### What needs to be done
Reproduce the lines of the records below word for word, starting with the line containing "You are a computer-use" and going on through the end of the records. Leave the pictures out of your answer.

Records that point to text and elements
* Begin *

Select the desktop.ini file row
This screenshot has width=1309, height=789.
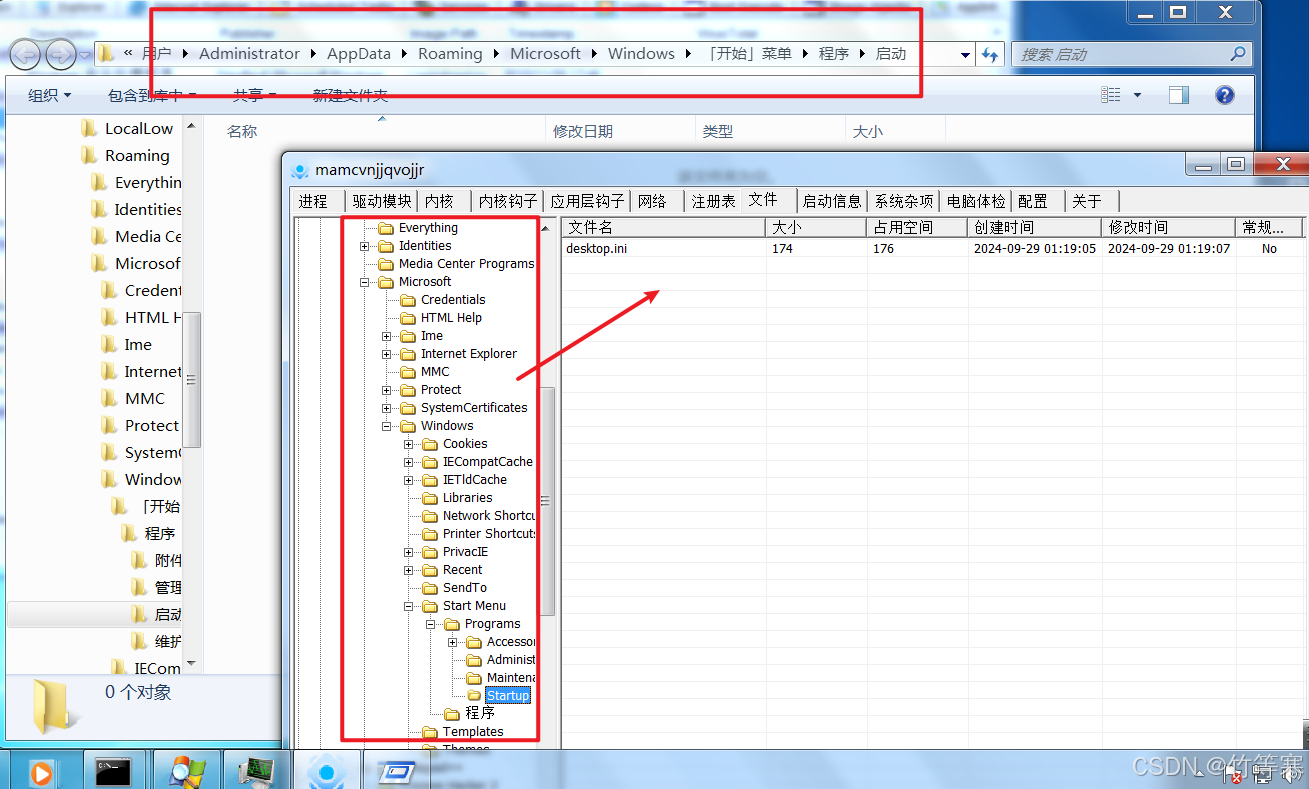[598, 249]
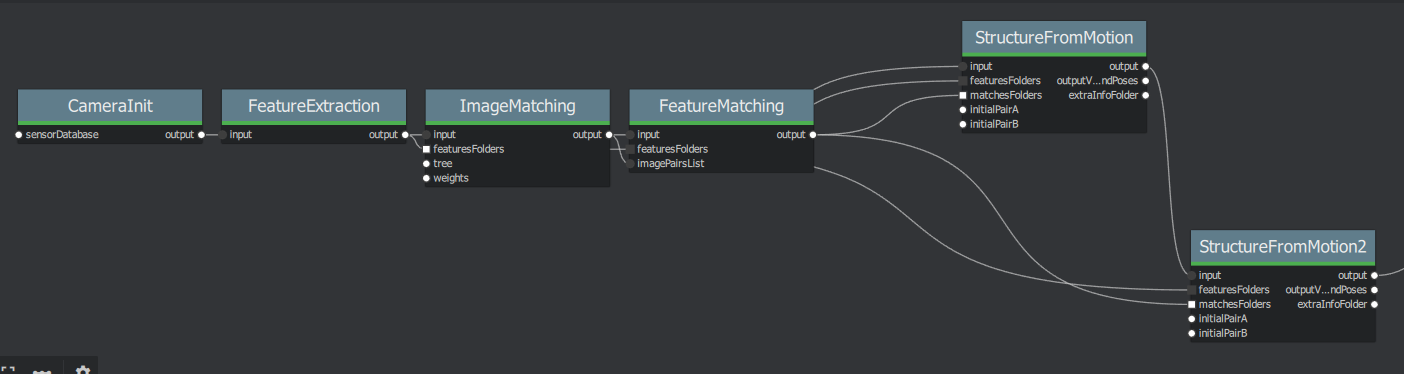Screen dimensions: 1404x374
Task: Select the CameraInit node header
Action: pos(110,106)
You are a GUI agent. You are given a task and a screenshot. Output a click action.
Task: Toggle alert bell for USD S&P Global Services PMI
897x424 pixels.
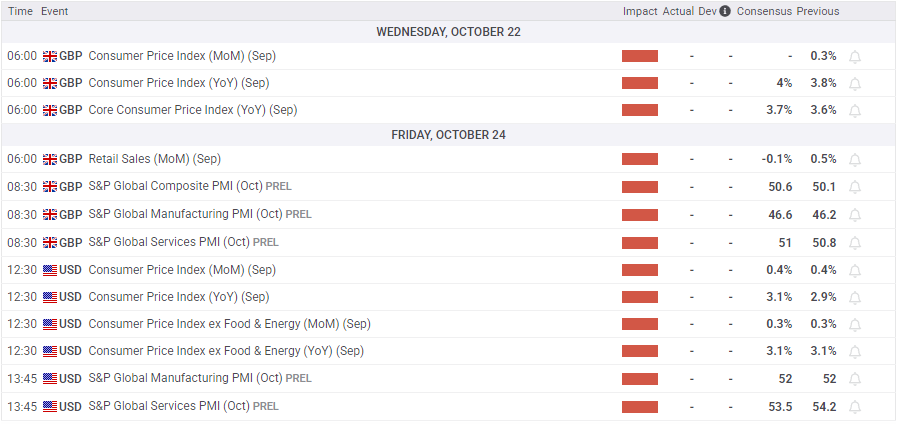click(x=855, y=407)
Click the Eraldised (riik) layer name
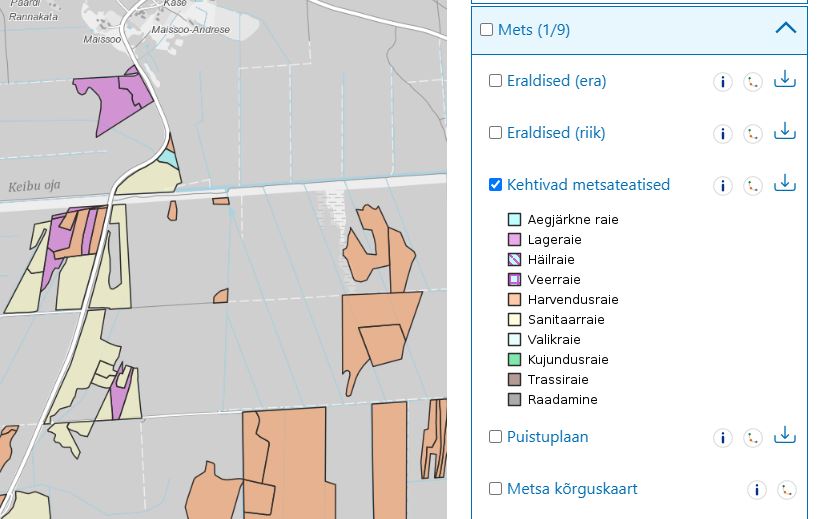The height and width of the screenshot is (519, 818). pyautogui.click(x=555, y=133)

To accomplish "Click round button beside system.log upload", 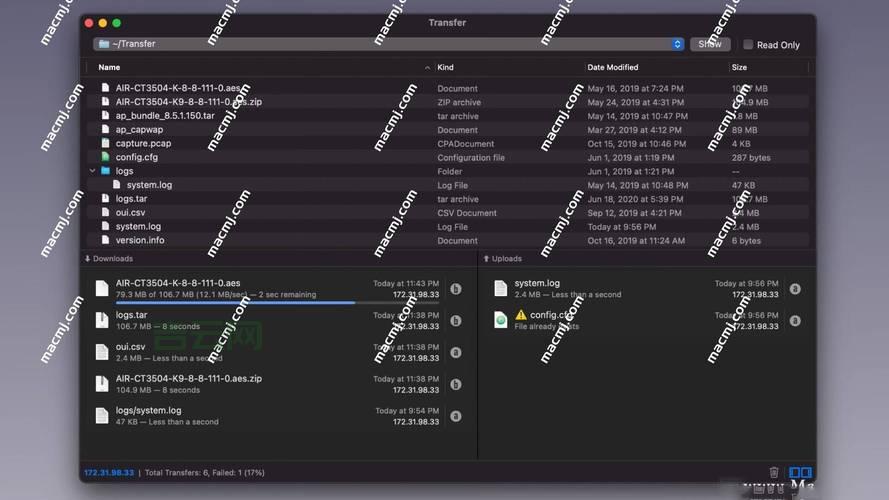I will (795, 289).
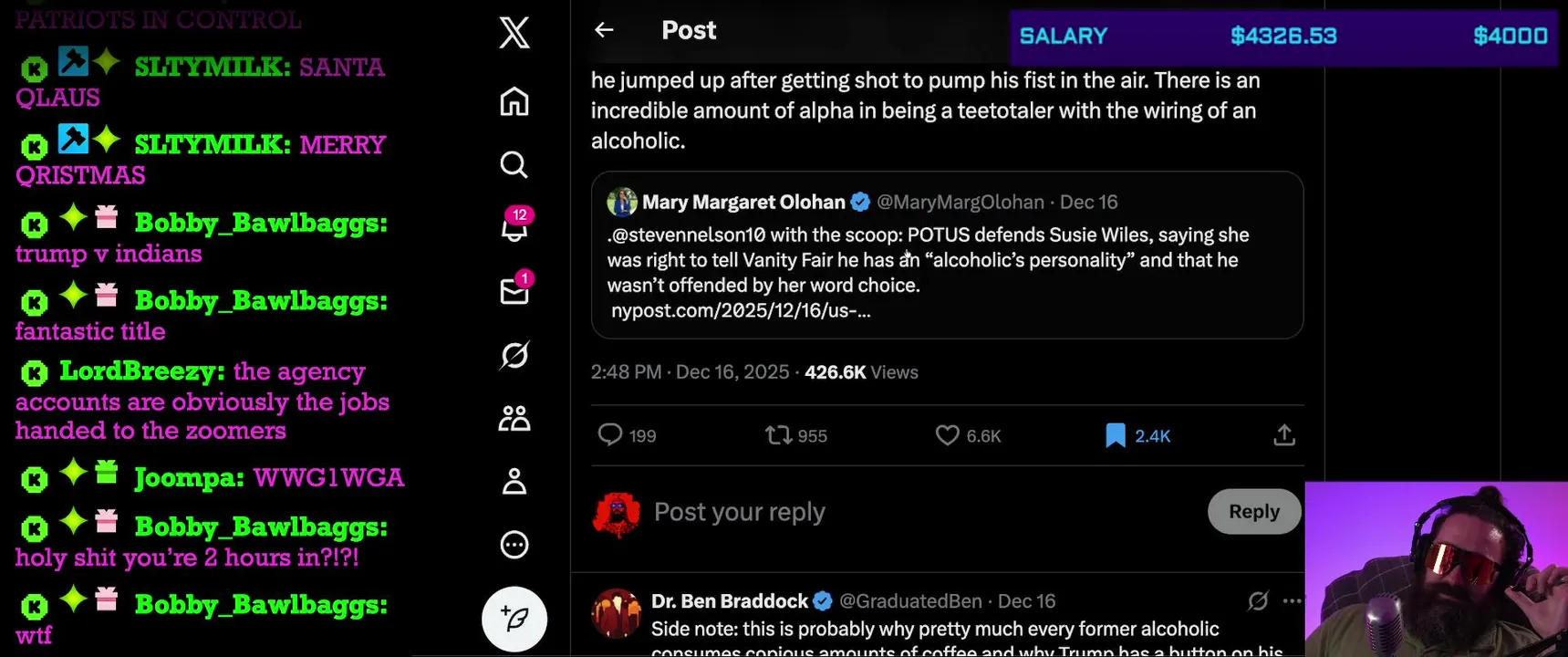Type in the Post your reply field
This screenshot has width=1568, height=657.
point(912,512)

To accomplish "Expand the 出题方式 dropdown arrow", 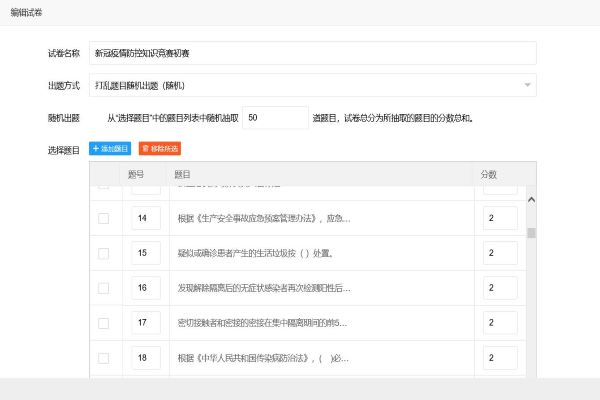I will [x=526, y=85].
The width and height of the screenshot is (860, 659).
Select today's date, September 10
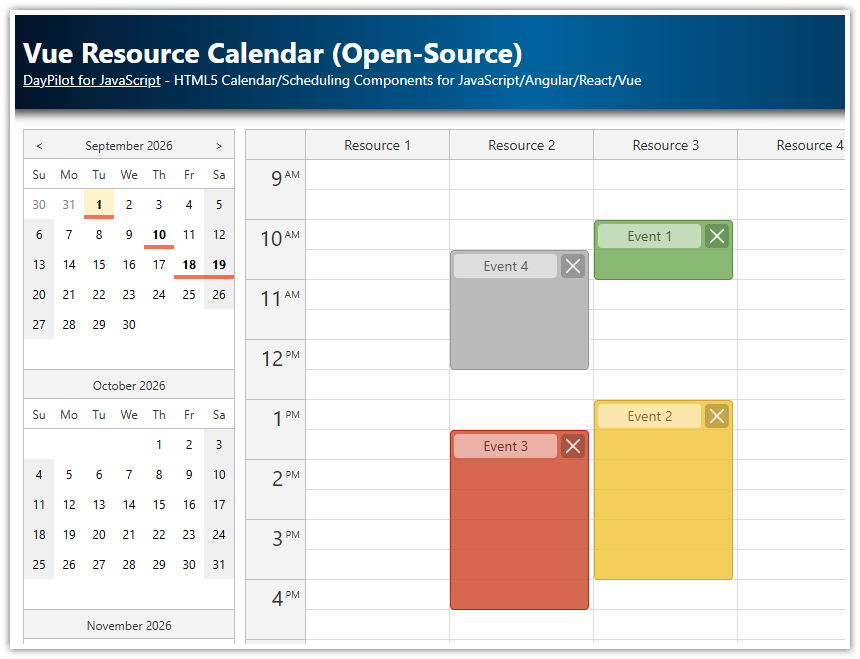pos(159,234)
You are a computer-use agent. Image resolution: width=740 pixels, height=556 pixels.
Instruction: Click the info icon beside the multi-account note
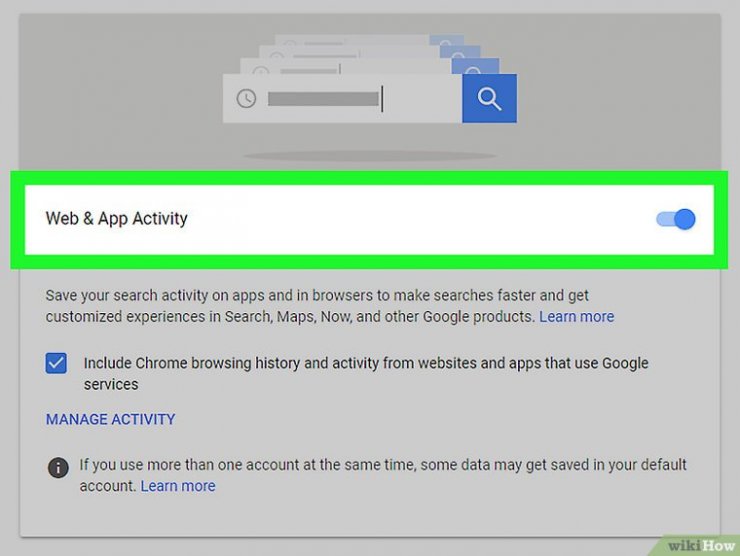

* End *

### Task solution
You are a computer-use agent. Image resolution: width=740 pixels, height=556 pixels.
Instruction: Click the info icon beside the multi-account note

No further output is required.